● **Provided records**
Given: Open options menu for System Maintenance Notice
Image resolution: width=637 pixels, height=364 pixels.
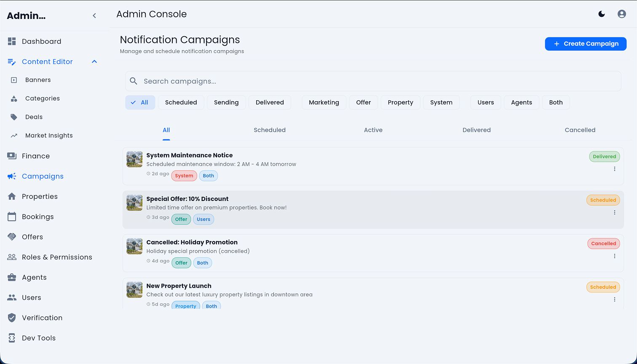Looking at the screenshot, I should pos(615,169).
...
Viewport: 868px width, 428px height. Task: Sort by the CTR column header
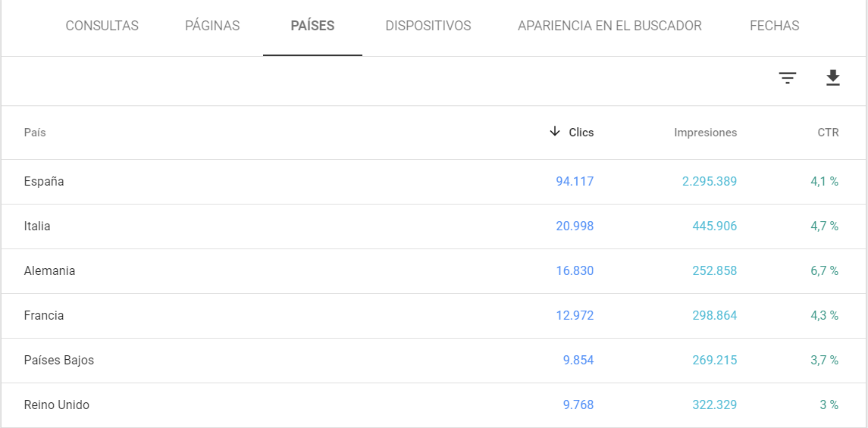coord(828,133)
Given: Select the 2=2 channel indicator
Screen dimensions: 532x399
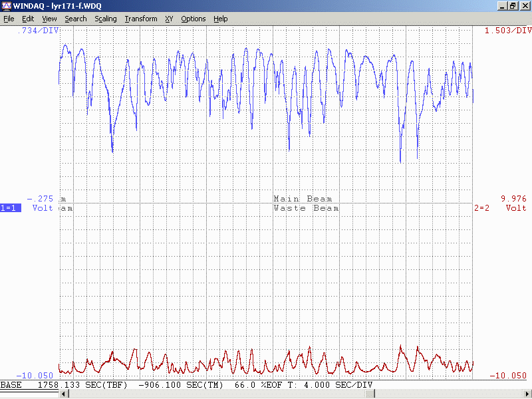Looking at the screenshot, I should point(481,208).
==
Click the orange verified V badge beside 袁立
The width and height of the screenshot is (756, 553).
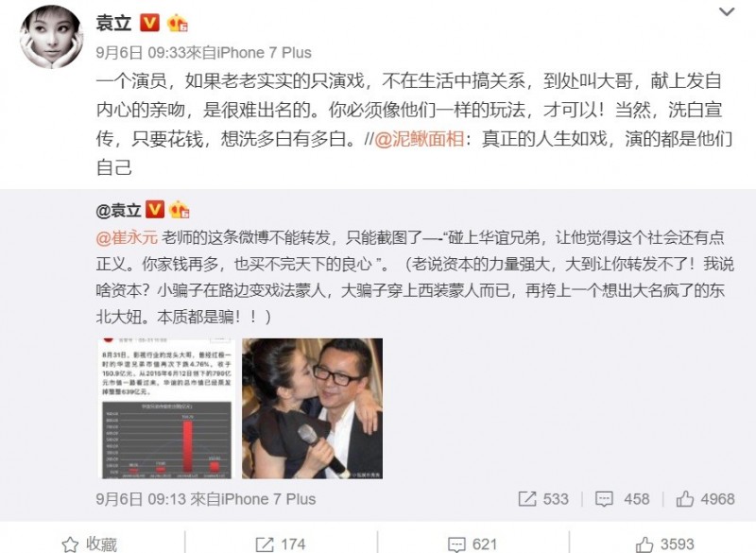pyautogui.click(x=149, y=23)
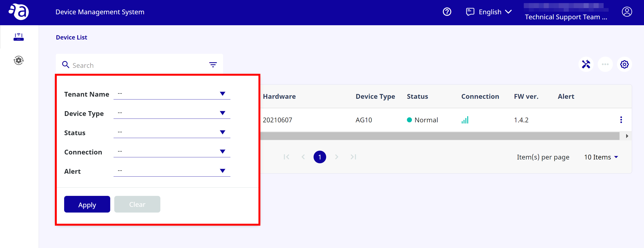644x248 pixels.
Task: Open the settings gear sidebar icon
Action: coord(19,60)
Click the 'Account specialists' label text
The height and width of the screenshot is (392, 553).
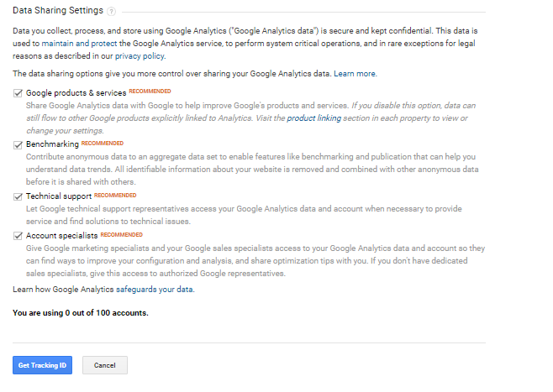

● **Problem requirements**
Search the material above for lines containing the string "Given", then pull them out.

● **Response**
Given: Open options menu for System Maintenance Notice
Given: Select the 2=2 channel indicator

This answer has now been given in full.